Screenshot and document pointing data
-*-
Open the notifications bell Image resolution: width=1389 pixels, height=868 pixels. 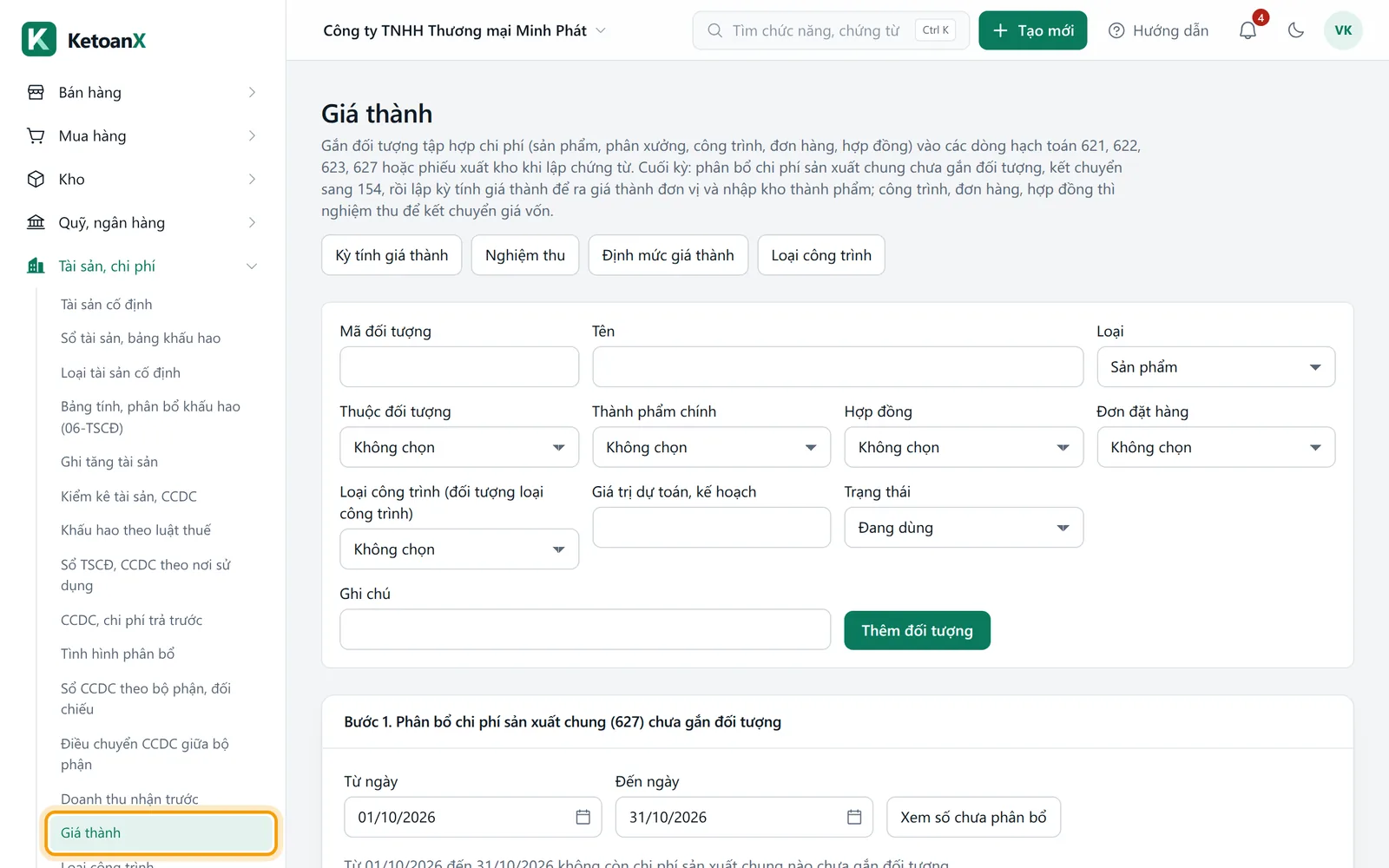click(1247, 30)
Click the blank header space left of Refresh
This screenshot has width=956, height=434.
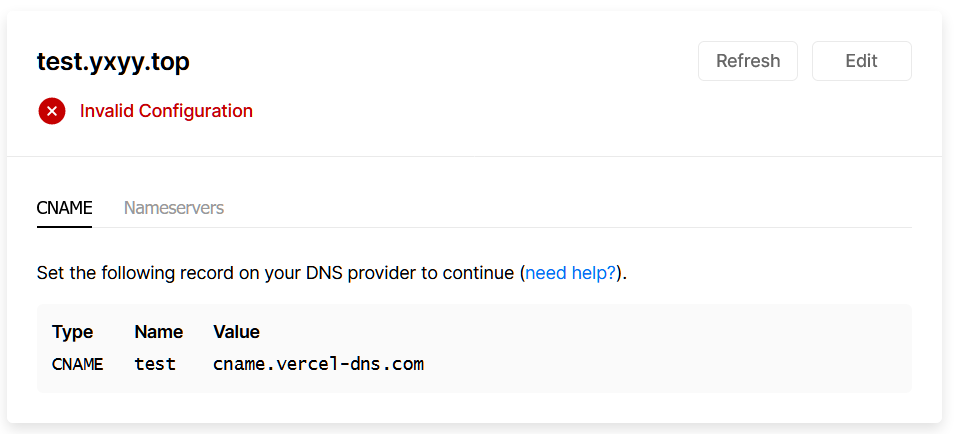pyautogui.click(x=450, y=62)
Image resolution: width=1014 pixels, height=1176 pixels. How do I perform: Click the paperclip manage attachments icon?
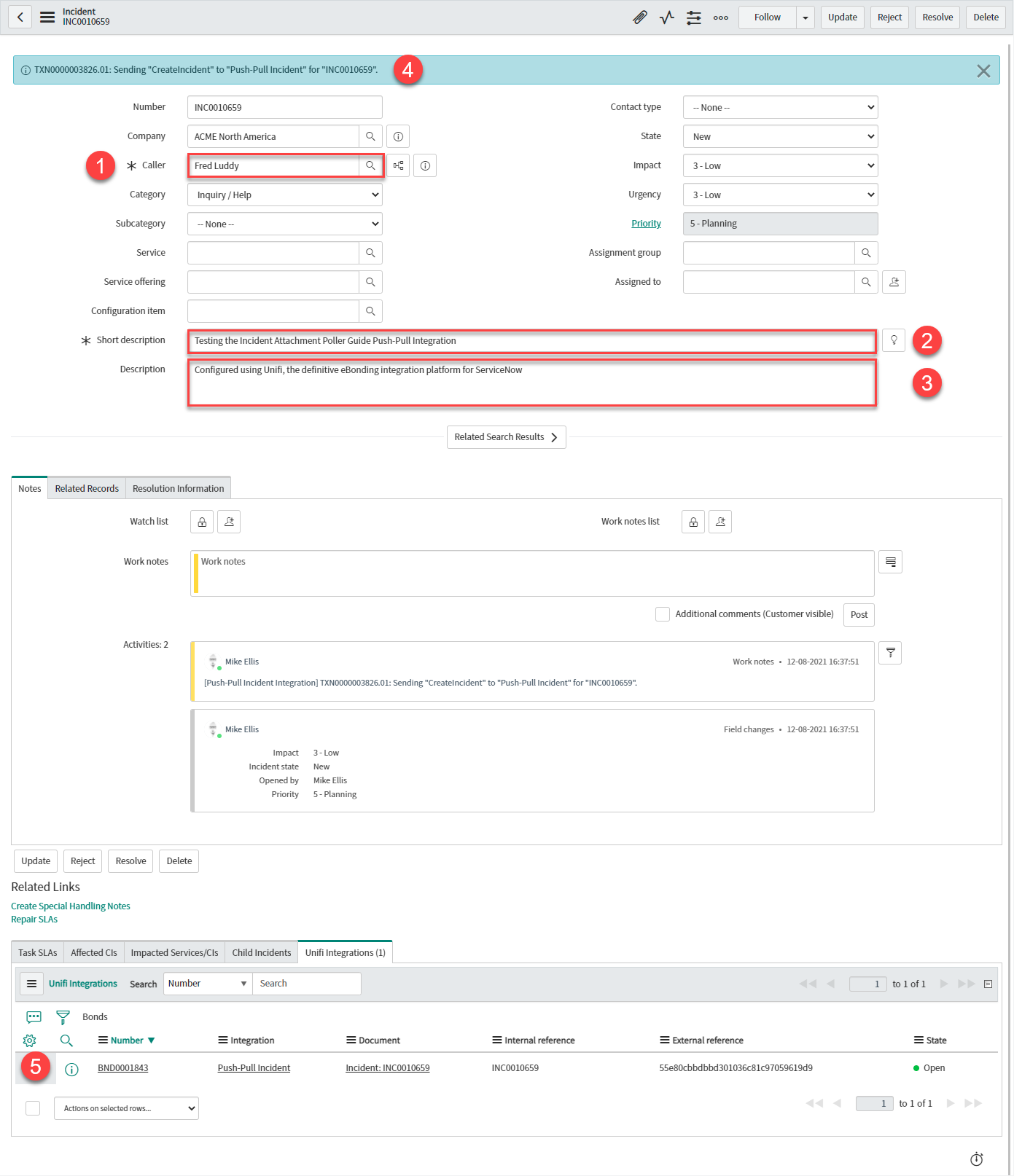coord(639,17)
-*-
* [WHAT YOU NEED TO DO]:
Please write out the part that opens with the line containing "Image resolution: width=1014" and runs through the end of the entries, replacing "pixels" with "px" and keeping all else the same. Leave the pictures out of your answer.

* [RESULT OF THE EXERCISE]:
Image resolution: width=1014 px, height=1176 px. How do I perform: Click the paperclip manage attachments icon?
coord(639,17)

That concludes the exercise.